• **What to produce**: Each line starting at the one that contains "Viewport: 499px width, 348px height." and ending at the one that contains "Image resolution: width=1061" must be returned exactly, and the rest of the listing is left out.

• **Materials provided**:
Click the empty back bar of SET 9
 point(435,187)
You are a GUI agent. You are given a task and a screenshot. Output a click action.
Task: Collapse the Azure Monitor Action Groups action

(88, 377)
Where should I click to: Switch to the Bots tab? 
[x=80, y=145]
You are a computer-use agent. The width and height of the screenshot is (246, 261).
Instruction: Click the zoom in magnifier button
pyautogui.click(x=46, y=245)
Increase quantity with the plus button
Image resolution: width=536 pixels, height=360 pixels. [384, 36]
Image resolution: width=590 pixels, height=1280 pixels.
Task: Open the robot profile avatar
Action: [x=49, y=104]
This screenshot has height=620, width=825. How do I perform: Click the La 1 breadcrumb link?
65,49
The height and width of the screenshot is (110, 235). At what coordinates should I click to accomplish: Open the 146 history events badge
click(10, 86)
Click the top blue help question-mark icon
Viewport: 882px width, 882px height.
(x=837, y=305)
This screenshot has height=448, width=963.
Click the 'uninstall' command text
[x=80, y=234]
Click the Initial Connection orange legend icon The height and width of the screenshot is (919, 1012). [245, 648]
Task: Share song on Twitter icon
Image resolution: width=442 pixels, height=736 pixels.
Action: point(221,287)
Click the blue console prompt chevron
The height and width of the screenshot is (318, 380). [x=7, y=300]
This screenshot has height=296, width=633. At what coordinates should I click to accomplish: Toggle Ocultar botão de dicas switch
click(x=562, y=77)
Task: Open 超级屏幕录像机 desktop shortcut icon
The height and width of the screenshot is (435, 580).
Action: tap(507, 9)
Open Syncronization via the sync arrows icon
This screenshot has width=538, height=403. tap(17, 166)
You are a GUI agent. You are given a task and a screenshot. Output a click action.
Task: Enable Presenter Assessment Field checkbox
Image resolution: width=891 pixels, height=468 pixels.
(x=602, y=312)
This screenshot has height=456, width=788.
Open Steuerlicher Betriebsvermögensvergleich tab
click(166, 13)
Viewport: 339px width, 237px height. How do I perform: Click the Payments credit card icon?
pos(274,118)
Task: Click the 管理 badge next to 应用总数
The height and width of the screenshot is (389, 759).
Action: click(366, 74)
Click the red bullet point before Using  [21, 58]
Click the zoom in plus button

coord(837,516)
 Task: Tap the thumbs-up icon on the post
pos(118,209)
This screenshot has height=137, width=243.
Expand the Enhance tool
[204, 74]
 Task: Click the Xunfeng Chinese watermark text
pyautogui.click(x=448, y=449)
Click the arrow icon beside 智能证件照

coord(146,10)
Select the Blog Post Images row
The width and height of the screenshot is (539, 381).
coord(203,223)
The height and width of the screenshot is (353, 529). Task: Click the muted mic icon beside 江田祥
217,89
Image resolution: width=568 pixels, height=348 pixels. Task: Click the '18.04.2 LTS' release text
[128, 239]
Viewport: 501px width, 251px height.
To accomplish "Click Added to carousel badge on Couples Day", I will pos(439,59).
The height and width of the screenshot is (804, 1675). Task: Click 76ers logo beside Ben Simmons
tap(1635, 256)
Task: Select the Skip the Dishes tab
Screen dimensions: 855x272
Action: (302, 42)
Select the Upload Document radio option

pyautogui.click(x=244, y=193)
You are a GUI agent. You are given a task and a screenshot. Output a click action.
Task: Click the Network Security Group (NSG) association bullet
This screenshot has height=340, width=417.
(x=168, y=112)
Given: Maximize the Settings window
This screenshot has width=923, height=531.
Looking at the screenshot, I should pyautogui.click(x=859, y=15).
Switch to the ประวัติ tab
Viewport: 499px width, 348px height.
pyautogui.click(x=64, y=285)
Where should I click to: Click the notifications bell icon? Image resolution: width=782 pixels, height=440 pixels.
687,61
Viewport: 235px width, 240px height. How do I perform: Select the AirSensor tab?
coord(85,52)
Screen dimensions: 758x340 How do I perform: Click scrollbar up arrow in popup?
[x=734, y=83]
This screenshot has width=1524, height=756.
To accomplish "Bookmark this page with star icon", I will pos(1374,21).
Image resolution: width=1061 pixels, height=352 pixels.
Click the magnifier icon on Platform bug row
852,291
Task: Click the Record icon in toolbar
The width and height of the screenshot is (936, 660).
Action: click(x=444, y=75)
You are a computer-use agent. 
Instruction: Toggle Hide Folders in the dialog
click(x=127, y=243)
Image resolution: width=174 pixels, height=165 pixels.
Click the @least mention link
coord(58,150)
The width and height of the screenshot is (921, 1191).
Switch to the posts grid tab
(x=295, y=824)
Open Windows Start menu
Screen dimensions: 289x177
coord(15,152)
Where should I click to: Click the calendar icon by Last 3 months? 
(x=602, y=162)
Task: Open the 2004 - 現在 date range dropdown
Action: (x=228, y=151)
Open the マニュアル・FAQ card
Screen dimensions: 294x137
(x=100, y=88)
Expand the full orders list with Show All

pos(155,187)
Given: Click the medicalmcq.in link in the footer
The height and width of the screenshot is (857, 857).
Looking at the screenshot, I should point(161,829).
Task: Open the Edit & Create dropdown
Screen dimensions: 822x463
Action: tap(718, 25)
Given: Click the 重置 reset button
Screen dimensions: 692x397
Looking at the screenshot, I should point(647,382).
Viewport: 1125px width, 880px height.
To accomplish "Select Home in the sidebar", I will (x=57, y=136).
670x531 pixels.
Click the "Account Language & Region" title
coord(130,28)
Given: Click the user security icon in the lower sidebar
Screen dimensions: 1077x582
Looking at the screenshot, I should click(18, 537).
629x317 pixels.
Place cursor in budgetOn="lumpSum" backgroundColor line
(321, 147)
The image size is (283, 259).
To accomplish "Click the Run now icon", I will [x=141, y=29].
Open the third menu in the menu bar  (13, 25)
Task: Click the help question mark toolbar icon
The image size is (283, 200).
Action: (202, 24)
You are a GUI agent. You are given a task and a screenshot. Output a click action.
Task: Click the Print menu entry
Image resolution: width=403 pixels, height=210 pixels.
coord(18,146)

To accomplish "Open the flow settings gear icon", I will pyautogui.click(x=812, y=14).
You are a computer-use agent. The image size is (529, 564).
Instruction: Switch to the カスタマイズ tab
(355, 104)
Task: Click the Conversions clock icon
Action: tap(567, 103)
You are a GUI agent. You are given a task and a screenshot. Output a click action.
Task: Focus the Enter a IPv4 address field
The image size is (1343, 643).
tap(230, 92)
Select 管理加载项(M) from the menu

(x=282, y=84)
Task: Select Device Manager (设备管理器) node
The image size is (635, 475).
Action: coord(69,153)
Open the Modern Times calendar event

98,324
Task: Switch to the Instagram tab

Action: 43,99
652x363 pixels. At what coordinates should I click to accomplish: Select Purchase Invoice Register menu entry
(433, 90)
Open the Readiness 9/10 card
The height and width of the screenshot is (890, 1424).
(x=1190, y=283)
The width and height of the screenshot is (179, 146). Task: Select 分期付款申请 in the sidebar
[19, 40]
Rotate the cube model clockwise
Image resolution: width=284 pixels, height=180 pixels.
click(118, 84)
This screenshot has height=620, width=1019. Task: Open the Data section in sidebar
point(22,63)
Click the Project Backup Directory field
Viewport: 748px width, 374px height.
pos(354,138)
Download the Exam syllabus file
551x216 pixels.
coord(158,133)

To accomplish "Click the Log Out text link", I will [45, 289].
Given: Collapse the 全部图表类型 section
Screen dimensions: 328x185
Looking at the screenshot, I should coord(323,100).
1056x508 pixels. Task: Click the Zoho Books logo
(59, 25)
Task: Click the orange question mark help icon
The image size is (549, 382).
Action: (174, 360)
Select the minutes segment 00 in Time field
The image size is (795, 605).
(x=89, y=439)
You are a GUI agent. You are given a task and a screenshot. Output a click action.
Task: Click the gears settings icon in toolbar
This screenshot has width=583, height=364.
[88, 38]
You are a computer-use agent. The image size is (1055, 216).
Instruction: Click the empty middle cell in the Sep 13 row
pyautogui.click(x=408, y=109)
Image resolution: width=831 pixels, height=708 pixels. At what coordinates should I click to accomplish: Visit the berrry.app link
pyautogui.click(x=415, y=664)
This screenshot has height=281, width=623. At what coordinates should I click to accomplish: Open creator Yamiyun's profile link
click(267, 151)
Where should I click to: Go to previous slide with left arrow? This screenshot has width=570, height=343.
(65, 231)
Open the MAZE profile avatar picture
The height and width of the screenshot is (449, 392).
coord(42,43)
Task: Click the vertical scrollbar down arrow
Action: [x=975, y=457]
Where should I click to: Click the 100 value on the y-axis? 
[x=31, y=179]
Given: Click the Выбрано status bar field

• **Response area**:
Viewport: 499px width, 348px height.
pyautogui.click(x=64, y=285)
Where should I click to: Click the notifications bell icon? Image resolution: width=782 pixels, height=440 pixels.
687,61
Viewport: 235px width, 240px height. How do I perform: Select the AirSensor tab?
coord(85,52)
Screen dimensions: 758x340 How do I perform: Click scrollbar up arrow in popup?
[x=734, y=83]
This screenshot has width=1524, height=756.
To accomplish "Bookmark this page with star icon", I will pos(1374,21).
Image resolution: width=1061 pixels, height=352 pixels.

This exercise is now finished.